Andrew, could you take a look at that?

- Andres

#3Andrew Gierth
andrew@tao11.riddles.org.uk
In reply to: Andres Freund (#2)
Re: Fix up grouping sets reorder

"Andres" == Andres Freund <andres@anarazel.de> writes:

During the reorder of grouping sets into correct prefix order, if
only one aggregation pass is needed, we follow the order of the
ORDER BY clause to the extent possible, to minimize the chance that
we add unnecessary sorts. This is implemented in
preprocess_grouping_sets --> reorder_grouping_sets.

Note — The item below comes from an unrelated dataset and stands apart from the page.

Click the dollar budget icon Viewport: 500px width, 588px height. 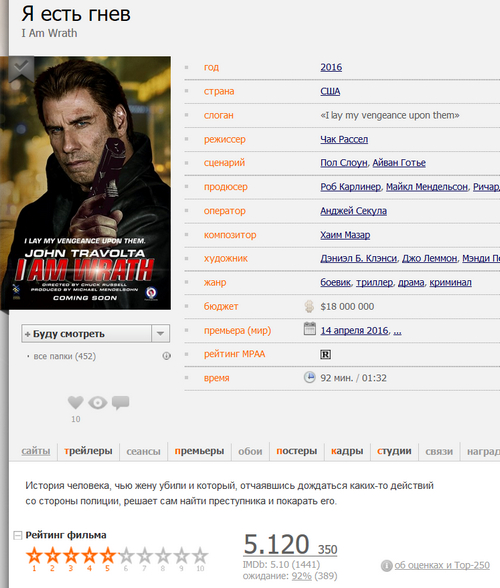[x=309, y=306]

Andres> Thanks for finding!

Andres> Andrew, could you take a look at that?

Yes.

--
Andrew (irc:RhodiumToad)

#4Andrew Gierth
andrew@tao11.riddles.org.uk
In reply to: Richard Guo (#1)
Re: Fix up grouping sets reorder

"Richard" == Richard Guo <riguo@pivotal.io> writes:

Richard> Hi all,

Richard> During the reorder of grouping sets into correct prefix order,
Richard> if only one aggregation pass is needed, we follow the order of
Richard> the ORDER BY clause to the extent possible, to minimize the
Richard> chance that we add unnecessary sorts. This is implemented in
Richard> preprocess_grouping_sets --> reorder_grouping_sets.

Richard> However, current codes fail to do that.

You're correct, thanks for the report.

Your fix works, but I prefer to refactor the conditional logic slightly
instead, removing the outer if{}. So I didn't use your exact patch in
the fix I just committed.

--
Andrew (irc:RhodiumToad)